(348f) Rapid Bioproduction of Protein Biologics Using Plants in Response to Sars-Cov-2 | AIChE

(348f) Rapid Bioproduction of Protein Biologics Using Plants in Response to Sars-Cov-2


McDonald, K. A., University of California, Davis
Nandi, S., University of California, Davis
Jung, S., University of California, Davis
Khan, I., University of California - Davis
Lane, N. E., University of California
Problem: As demonstrated by the recent pandemic, the rapid development of scalable protein therapies is critical. At times or places when highly specialized and large-scale equipment is unavailable, e.g. third world countries or space, this need to produce therapeutics and diagnostics is even more imperative. Fortunately, plants are capable of growth in low resource environments for cost-effective and scalable protein production. Plants can be harnessed for biological growth in the same capacity as a bioreactor-based system, however, the current gold standard for recombinant protein production in plants uses gram negative Agrobacterium tumefaciens (A. tumefaciens) and is optimized for expression in Nicotiana benthamiana (N. benthamiana), a relative of tobacco, making biologics produced in this system more difficult to quickly and safely purify for clinical use. In contrast, edible plants that are generally regarded as safe (GRAS) can be used as a host for numerous biologics, like lettuce (Lactuca sativa), which has been extensively studied for space applications and grown on the International Space Station because it can utilize limited in situ resources for growth. Current production systems require multiple days to produce recombinant proteins, thus reducing the ability to keep up with the rapidly changing needs of global health, as well as the amount of therapeutic which can be brought to market quickly. This project focuses on developing bioprocessing technologies for a dynamic plant model using a viral expression system that can be employed to rapidly produce protein biologics and reagents in less than 24 hours under low resource requirements.
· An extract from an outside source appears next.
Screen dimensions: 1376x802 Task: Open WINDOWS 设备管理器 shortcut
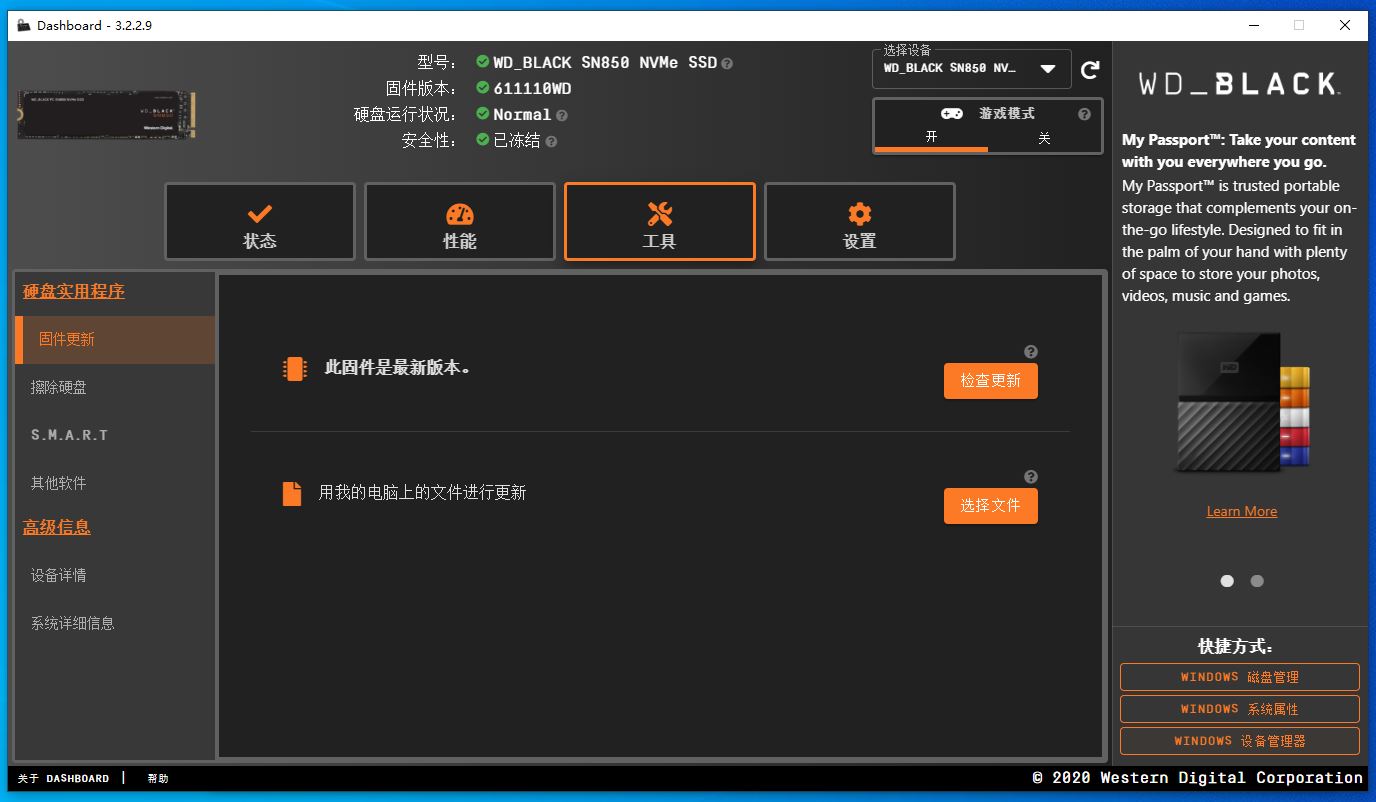pyautogui.click(x=1240, y=740)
Methods: Romaine lettuce (Lactuca sativa var. longifolia) and control N. benthamiana were transfected by particle bombardment; recombinant protein production dynamics were compared to transformation by infiltration of A. tumefaciens. Production of target proteins in leaf tissue extract was identified by visualization on SDS-PAGE and Western blot. The transgene for the protein of interest, the receptor-binding domain protein (RBD) of SARS-CoV-2, was labeled with a His-tag and inserted into a geminiviral vector for rapid production in the plant hosts and used in both particle bombardment and agroinfiltration methods for transient expression.

Results: From the studies, it was identified that bombarded tissue displays variations in protein production depending on age of the plant or growth of the leaf. A. tumefaciens infiltration protein dynamics indicate that the genetic construct can efficiently be expressed in both hosts within 24 hours, with N. benthamiana expressing the protein of interest in as little as 4 hours (Fig. 1).
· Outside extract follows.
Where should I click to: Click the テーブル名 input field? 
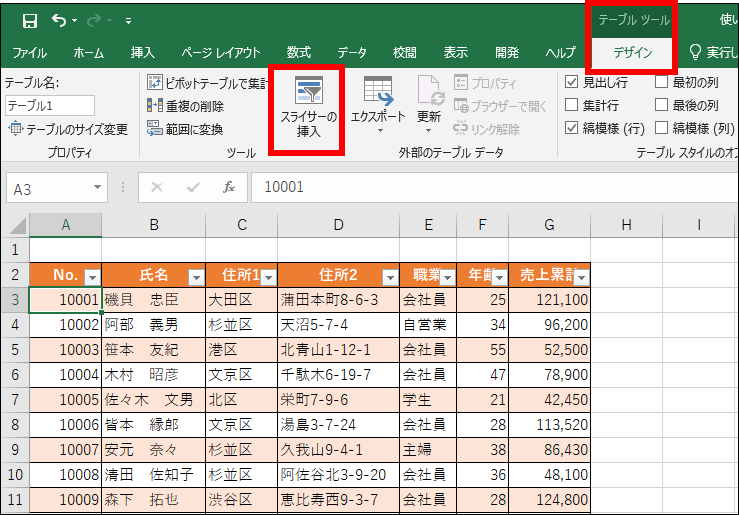pos(50,106)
Implications: While the production of RBD is the focus of this study, the platform is designed to be applicable to produce other protein-based therapeutics and diagnostics within 24 hours. RBD is a valuable initial target as it can be used for screening antibodies and additional therapeutics for diagnostics to combat COVID-19, thus the low-cost and large-scale production of this biologic is imperative. The next step for this project would be to construct a viral vector for systemic infection within the host plants for rapid and enhanced bioproduction of target proteins. This technology has the potential to allow for a mobile therapeutic production system that can be rapidly deployed with limited need for external resources, decreased specialized training for processing, and a large reduction in waste compared to current production platforms.

Figure 1. Time study of agroinfiltrated progression of RBD production in N. benthamiana (A) and romaine (B). Lanes 1: protein standard ladder; 2: 4-hours post infiltration (HPI); 3: 8 HPI; 4: 12 HPI; 5: 16 HPI; 6: 20 HPI; 7: wild type plant crude extract; 8: RBD-His positive control, 30ng. Western blot probed with mouse anti-His antibody at a concentration of [1ng/uL] followed by anti-mouse-HRP at [0.1ng/uL].